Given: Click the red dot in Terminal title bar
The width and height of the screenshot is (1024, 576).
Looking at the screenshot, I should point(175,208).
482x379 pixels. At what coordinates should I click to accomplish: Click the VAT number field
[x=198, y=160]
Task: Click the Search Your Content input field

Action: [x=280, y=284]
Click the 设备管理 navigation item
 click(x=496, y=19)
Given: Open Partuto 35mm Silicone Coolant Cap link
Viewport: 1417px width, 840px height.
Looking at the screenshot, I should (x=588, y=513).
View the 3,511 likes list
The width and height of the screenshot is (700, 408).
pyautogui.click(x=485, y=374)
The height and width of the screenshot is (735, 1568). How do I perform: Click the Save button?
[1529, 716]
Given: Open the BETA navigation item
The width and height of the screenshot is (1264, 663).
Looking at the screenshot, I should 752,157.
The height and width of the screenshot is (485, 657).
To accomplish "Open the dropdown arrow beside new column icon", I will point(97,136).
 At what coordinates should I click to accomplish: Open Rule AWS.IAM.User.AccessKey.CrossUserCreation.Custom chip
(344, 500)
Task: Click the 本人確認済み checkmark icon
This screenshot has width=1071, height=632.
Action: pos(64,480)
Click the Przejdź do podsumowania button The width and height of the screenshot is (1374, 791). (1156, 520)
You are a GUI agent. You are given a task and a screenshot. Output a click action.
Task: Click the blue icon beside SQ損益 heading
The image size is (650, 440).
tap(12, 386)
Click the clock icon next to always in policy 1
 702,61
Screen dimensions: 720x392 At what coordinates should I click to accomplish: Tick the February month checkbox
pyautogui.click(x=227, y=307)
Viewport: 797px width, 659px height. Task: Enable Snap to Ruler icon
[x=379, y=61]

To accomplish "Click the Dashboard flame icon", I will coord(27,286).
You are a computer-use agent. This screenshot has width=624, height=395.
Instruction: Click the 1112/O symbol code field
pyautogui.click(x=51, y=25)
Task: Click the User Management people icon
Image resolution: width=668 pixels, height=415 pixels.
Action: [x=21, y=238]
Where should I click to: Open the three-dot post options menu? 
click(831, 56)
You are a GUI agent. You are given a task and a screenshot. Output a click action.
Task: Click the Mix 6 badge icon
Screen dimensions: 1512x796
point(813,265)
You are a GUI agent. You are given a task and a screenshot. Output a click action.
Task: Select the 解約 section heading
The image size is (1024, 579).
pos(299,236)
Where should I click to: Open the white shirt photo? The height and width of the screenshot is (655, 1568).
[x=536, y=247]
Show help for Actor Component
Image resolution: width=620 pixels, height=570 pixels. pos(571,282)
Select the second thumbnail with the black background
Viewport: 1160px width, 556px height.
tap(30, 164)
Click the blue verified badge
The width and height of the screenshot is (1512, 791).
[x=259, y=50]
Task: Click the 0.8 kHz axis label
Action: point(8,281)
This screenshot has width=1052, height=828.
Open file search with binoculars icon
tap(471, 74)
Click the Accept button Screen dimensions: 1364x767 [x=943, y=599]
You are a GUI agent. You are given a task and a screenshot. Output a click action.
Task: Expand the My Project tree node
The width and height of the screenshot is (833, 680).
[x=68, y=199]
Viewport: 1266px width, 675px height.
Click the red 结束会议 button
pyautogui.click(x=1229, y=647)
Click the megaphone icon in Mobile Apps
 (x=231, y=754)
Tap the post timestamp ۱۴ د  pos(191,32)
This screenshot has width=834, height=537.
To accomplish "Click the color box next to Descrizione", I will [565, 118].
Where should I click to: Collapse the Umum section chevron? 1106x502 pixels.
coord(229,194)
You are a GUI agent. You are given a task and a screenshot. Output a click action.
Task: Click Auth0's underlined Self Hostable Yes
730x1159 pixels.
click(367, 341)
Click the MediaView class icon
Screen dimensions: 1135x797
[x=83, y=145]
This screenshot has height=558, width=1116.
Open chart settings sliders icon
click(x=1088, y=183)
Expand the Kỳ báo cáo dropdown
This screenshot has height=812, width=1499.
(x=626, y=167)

***

Problem to work on
Output the full listing exactly, please.

Exercise response
Given: Click the red dot in Terminal title bar
The width and height of the screenshot is (1024, 576).
Looking at the screenshot, I should point(175,208).
482x379 pixels. At what coordinates should I click to accomplish: Click the VAT number field
[x=198, y=160]
Task: Click the Search Your Content input field

Action: [x=280, y=284]
Click the 设备管理 navigation item
 click(x=496, y=19)
Given: Open Partuto 35mm Silicone Coolant Cap link
Viewport: 1417px width, 840px height.
Looking at the screenshot, I should (x=588, y=513).
View the 3,511 likes list
The width and height of the screenshot is (700, 408).
pyautogui.click(x=485, y=374)
The height and width of the screenshot is (735, 1568). How do I perform: Click the Save button?
[1529, 716]
Given: Open the BETA navigation item
The width and height of the screenshot is (1264, 663).
Looking at the screenshot, I should 752,157.
The height and width of the screenshot is (485, 657).
To accomplish "Open the dropdown arrow beside new column icon", I will point(97,136).
 At what coordinates should I click to accomplish: Open Rule AWS.IAM.User.AccessKey.CrossUserCreation.Custom chip
(344, 500)
Task: Click the 本人確認済み checkmark icon
This screenshot has width=1071, height=632.
Action: pos(64,480)
Click the Przejdź do podsumowania button The width and height of the screenshot is (1374, 791). (1156, 520)
You are a GUI agent. You are given a task and a screenshot. Output a click action.
Task: Click the blue icon beside SQ損益 heading
The image size is (650, 440).
tap(12, 386)
Click the clock icon next to always in policy 1
 702,61
Screen dimensions: 720x392 At what coordinates should I click to accomplish: Tick the February month checkbox
pyautogui.click(x=227, y=307)
Viewport: 797px width, 659px height. Task: Enable Snap to Ruler icon
[x=379, y=61]

To accomplish "Click the Dashboard flame icon", I will coord(27,286).
You are a computer-use agent. This screenshot has width=624, height=395.
Instruction: Click the 1112/O symbol code field
pyautogui.click(x=51, y=25)
Task: Click the User Management people icon
Image resolution: width=668 pixels, height=415 pixels.
Action: [x=21, y=238]
Where should I click to: Open the three-dot post options menu? 
click(831, 56)
You are a GUI agent. You are given a task and a screenshot. Output a click action.
Task: Click the Mix 6 badge icon
Screen dimensions: 1512x796
point(813,265)
You are a GUI agent. You are given a task and a screenshot. Output a click action.
Task: Select the 解約 section heading
The image size is (1024, 579).
pos(299,236)
Where should I click to: Open the white shirt photo? The height and width of the screenshot is (655, 1568).
[x=536, y=247]
Show help for Actor Component
Image resolution: width=620 pixels, height=570 pixels. pos(571,282)
Select the second thumbnail with the black background
Viewport: 1160px width, 556px height.
tap(30, 164)
Click the blue verified badge
The width and height of the screenshot is (1512, 791).
[x=259, y=50]
Task: Click the 0.8 kHz axis label
Action: point(8,281)
This screenshot has width=1052, height=828.
Open file search with binoculars icon
tap(471, 74)
Click the Accept button Screen dimensions: 1364x767 [x=943, y=599]
You are a GUI agent. You are given a task and a screenshot. Output a click action.
Task: Expand the My Project tree node
The width and height of the screenshot is (833, 680).
[x=68, y=199]
Viewport: 1266px width, 675px height.
Click the red 结束会议 button
pyautogui.click(x=1229, y=647)
Click the megaphone icon in Mobile Apps
 (x=231, y=754)
Tap the post timestamp ۱۴ د  pos(191,32)
This screenshot has width=834, height=537.
To accomplish "Click the color box next to Descrizione", I will [565, 118].
Where should I click to: Collapse the Umum section chevron? 1106x502 pixels.
coord(229,194)
You are a GUI agent. You are given a task and a screenshot. Output a click action.
Task: Click Auth0's underlined Self Hostable Yes
730x1159 pixels.
click(367, 341)
Click the MediaView class icon
Screen dimensions: 1135x797
[x=83, y=145]
This screenshot has height=558, width=1116.
Open chart settings sliders icon
click(x=1088, y=183)
Expand the Kỳ báo cáo dropdown
This screenshot has height=812, width=1499.
(x=626, y=167)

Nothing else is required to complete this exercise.